'Crazy' public pay deal provokes fury of Fine Gael backbenchers
Published 31/05/2015 | 02:30
The Government's new public-sector pay deal has been severely criticised by a number of Fine Gael TDs, who have branded it as a "desperate Labour attempt to keep unions onside".
The new deal, which will cost €566m over three years, has been slated by Government TDs who questioned if the Coalition even has a mandate to do the deal.
Under the terms of the deal, known as the Lansdowne Road Agreement, State employees are to receive an average of €2,000 each over the next two years.
Defending the outcome, Public Expenditure Minister Brendan Howlin said it will ensure industrial peace, but backbench TDs in Fine Gael have reacted strongly to the agreement.
Dublin Bay South TD Eoghan Murphy described the deal as "crazy". He told the Sunday Independent: "From what I've heard, I think it's crazy. Borrowing to pay one sector a pay increase, which is then funded by every taxpayer. I would question whether or not the Government has a mandate to do it to be honest."
"I am very disappointed that the process wasn't conducted by an independent commission to ensure transparency and fairness. We've reverted to the practices of the past. Money should have been distributed evenly to all taxpayers through tax cuts and not just a pay bonus for one sector," he added.
Waterford TD and Public Accounts Committee vice-chairman John Deasy also hit out at the pay deal and argued that any dividend of the rising economy should not be limited to just one sector.
"Any dividend needs to be shared between private-sector as well as public-sector workers. This has more to do with Labour desperate to keep the unions on side," he said.

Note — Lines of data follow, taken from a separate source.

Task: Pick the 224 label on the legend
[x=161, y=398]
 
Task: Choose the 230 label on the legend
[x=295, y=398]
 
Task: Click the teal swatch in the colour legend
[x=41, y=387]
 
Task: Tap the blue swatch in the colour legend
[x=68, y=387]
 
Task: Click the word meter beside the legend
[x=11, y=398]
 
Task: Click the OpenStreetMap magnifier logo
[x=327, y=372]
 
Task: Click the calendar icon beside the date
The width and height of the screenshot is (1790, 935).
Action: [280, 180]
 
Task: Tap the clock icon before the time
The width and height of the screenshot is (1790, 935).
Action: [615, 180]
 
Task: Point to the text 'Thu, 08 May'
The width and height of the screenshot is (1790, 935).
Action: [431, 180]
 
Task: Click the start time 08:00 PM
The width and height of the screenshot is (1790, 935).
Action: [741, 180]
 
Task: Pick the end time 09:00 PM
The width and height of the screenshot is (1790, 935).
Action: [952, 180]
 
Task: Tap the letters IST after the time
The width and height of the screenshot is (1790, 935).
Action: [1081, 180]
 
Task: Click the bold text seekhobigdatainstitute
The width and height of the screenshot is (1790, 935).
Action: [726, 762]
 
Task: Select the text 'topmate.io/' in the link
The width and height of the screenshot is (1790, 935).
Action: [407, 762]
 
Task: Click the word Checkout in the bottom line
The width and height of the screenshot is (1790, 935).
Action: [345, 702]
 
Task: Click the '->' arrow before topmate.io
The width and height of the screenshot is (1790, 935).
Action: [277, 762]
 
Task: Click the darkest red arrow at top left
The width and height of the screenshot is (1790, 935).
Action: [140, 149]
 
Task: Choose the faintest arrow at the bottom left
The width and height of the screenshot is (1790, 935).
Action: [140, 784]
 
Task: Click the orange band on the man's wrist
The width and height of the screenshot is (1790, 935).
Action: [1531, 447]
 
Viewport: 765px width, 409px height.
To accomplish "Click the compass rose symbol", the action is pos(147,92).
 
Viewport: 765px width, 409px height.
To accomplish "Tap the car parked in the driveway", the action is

However, Mr Howlin yesterday passionately defended the merits of the deal, saying it allows the Government and the country to have certainty.
Read more: €566m: the price of public sector votes
"The pay deal ensures industrial peace in the public service for the next three years. It allows Government to plan with certainty and focuses pay recovery on the lowest paid first," he told the Sunday Independent.
"As pay in the private sector is already in recovery, it maintains the central platform of reform and innovation in all areas of the public service. Every citizen and business depends on an efficient and effective public service. This deal ensures that managers have the tools to provide it," Mr Howlin added.
Subject to union agreement, the pay increases will begin on January 1 next year.
The first phase will see the pension levy threshold increase from €15,000 to €24,750.
The second phase of pay increases to take effect from September 1, 2016, will see the pension levy threshold increase to €28,750. The combination of these measures in 2016 will improve all public service full-time incomes by around €1,000 per annum.
Then, in 2017, annualised salaries up to €65,000 will increase by €1,000 per annum.